Work task 1.
In the design notes on the Dieter Rams composition, which thumbnail turned out to be the most versatile for image placement when tried in digital?
Work task 2.
In the design notes on the Dieter Rams composition, condense the paragraph beginning "I cleaned up the composition better" into a short list that keeps its main points.
Work task 3.
Continue the design notes on the Dieter Rams composition from the point where they stop.

Reading text.
:::

Based on feedback, I did some more thumbnail explorations. Putting in more examples of Rams’ work while incorporating the dial element is hard. So I wanted try to reflect the circle in a radial composition. A key question is how to show a lot of his work without overwhelming the viewer with information? In other words, how do I establish hierarchy?

Digital Sketches

Trying out my thumbnails in digital, I found that the last one is the most versatile in terms of image placement. I can also integrate the timeline element better in that one.

Iterations

I cleaned up the composition better and made two iterations. They are not there yet, but a pretty big step from where I came from. But I feel that these may be a bit dull and not very exciting to look at. Maybe the issue lies with the monochromatic color scheme?

Feedback from class (2/25):

  • “less but better” quote doesn’t make sense in context
  • the placement of “Dieter Rams” makes the composition really different (first one feels full while second one feels emptier). People are more drawn to first one
  • the whole composition feels a bit full. It doesn’t have many breaks/ places to allow viewers to breathe. Eye goes to the negative spaces. Try taking away all squares and slowly building necessary ones back in.

:::

Material supplied.
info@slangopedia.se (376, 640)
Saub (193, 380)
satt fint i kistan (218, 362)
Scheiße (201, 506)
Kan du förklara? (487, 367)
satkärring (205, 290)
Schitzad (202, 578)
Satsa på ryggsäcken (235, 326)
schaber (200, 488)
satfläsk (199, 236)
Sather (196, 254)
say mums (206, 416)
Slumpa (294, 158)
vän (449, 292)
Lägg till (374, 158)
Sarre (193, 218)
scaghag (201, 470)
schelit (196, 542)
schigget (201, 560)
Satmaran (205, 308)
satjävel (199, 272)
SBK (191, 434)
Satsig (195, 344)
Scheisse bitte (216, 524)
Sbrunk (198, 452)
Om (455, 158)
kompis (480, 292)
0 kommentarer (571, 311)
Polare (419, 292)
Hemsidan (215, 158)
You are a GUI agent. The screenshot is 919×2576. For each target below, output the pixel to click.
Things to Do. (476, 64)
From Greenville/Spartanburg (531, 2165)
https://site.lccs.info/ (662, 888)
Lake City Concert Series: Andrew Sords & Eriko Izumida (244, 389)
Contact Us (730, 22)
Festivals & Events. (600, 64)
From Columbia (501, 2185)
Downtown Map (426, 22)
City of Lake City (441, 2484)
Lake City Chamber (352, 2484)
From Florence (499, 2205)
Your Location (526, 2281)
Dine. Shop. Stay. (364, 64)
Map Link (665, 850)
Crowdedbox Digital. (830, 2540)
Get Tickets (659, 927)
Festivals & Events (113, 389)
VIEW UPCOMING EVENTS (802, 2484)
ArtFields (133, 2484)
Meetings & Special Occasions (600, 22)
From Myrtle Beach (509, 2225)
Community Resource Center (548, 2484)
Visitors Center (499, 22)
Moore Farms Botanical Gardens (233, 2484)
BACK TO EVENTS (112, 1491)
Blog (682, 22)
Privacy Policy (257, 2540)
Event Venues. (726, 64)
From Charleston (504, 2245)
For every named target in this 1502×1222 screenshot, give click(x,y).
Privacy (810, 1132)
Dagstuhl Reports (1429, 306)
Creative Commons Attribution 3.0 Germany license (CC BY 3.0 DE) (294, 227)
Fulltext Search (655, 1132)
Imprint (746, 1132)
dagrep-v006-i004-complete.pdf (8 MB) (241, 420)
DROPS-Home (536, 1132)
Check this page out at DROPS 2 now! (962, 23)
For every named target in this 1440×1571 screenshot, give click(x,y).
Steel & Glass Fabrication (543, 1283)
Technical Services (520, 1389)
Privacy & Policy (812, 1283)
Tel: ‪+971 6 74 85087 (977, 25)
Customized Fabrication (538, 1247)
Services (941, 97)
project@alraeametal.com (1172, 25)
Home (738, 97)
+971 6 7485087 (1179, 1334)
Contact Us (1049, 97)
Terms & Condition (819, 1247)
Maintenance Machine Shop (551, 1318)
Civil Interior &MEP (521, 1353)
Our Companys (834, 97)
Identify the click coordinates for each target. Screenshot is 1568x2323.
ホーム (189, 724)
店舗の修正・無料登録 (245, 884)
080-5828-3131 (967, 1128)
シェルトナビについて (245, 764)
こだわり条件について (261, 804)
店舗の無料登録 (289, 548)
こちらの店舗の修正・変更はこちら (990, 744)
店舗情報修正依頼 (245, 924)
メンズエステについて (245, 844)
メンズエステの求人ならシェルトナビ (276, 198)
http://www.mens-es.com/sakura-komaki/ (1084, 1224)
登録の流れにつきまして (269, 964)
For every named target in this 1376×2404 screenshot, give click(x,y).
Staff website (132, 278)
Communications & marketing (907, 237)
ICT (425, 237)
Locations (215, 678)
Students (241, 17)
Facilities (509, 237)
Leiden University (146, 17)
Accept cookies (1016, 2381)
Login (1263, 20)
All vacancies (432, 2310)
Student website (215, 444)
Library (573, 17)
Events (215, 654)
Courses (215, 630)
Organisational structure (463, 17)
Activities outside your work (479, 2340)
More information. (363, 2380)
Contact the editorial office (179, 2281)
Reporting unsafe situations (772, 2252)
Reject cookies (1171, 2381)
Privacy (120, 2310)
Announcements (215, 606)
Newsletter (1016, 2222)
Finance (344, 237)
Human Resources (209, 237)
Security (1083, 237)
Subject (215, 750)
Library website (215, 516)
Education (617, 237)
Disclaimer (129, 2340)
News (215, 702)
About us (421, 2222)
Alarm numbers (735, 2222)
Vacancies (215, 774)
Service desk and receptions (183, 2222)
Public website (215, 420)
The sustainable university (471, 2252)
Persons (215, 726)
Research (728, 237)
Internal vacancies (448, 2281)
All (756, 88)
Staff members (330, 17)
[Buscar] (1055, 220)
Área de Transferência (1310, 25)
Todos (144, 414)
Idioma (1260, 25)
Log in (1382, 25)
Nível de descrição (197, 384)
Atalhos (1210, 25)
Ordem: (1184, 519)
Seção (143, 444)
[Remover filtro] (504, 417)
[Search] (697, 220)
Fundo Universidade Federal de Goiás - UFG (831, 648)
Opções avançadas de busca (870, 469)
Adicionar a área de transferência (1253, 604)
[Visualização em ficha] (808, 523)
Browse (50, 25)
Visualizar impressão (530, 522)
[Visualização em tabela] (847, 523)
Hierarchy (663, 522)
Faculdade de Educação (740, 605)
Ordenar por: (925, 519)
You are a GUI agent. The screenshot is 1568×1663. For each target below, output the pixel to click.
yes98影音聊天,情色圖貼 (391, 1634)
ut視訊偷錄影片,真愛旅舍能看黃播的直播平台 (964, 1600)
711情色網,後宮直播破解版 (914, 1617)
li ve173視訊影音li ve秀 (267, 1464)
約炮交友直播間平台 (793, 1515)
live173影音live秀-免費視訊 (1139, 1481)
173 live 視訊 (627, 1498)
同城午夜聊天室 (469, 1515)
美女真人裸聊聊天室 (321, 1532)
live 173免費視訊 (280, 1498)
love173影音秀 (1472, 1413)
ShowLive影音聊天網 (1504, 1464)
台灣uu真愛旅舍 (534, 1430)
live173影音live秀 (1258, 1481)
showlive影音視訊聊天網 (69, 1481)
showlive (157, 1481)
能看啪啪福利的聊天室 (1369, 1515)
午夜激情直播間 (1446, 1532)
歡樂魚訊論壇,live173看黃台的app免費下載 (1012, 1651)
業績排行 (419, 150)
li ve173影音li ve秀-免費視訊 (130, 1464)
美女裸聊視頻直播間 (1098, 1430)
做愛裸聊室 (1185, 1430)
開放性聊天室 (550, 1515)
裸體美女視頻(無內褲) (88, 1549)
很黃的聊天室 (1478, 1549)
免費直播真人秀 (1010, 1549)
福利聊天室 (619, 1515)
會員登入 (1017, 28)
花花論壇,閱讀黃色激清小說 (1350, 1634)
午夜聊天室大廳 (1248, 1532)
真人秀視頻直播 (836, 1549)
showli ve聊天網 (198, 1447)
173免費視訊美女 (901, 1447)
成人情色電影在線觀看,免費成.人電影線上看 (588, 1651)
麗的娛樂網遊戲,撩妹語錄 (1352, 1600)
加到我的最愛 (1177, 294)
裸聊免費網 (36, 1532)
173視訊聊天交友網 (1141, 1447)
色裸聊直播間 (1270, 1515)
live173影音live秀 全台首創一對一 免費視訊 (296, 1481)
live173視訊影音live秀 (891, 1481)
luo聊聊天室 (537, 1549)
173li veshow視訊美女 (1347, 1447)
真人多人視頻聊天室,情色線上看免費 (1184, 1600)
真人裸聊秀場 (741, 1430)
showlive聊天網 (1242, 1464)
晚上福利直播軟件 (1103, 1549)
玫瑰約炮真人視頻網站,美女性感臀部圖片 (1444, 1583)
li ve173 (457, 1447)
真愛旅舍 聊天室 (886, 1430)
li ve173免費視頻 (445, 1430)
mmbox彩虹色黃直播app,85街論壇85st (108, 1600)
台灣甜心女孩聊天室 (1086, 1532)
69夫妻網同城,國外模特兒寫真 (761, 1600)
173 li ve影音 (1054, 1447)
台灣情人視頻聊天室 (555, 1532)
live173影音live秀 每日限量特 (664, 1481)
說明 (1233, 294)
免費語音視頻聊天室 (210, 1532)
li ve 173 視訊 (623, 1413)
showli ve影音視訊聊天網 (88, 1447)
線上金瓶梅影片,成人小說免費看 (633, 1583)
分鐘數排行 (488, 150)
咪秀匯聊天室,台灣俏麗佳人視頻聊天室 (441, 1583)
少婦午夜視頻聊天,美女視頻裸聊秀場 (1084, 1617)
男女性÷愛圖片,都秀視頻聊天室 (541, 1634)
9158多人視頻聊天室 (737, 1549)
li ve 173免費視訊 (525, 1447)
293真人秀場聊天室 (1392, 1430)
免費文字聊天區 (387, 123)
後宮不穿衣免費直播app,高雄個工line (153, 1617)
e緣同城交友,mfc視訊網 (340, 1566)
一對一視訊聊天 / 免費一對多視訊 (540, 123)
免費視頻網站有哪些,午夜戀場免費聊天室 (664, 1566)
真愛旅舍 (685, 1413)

:::

Task output 1.
The last thumbnail was the most versatile for image placement.

Task output 2.
- Cleaned up the composition and made two iterations.
- They aren't finished but are a big step forward.
- They may feel dull and not very exciting.
- The monochromatic color scheme may be the cause.

Task output 3.
  • paragraph doesn’t look centered. Feels awkward because it’s not aligned to anything. Has too little negative space
  • opacity makes you not want to look at those images. Try exploring version without opacity?
  • color: play with varying amounts of the red. See how far you can push it

Feedback from Brett:

  • Everything is talking at the same volume. Everything inside full grid makes it monotonous and tiring to look at.
  • Need to break the grid. Run off the page. Let the images be free and speak for themselves. Let the viewer appreciate the forms of the product.
  • Explore composition with more organic placement of images.
  • Don’t use opacity. It mutes the beauty of his works.
  • timeline element is good with pop of color. Can be smaller and more tightened up
  • hard to do justified text with narrow type box.

Iterations II

I like the left one more because I think it moves the eye around the page better and makes for a more playful/interesting composition. But I’m going to keep exploring both versions.

Brett’s feedback:

Version A (left)

  • Portrait can be bigger. Maybe it can somehow interact with the name? Pixelation problem can be solved by messing around with the image more in Photoshop (try bit-map?)
  • Get more products in there. Can bring down the scale of them.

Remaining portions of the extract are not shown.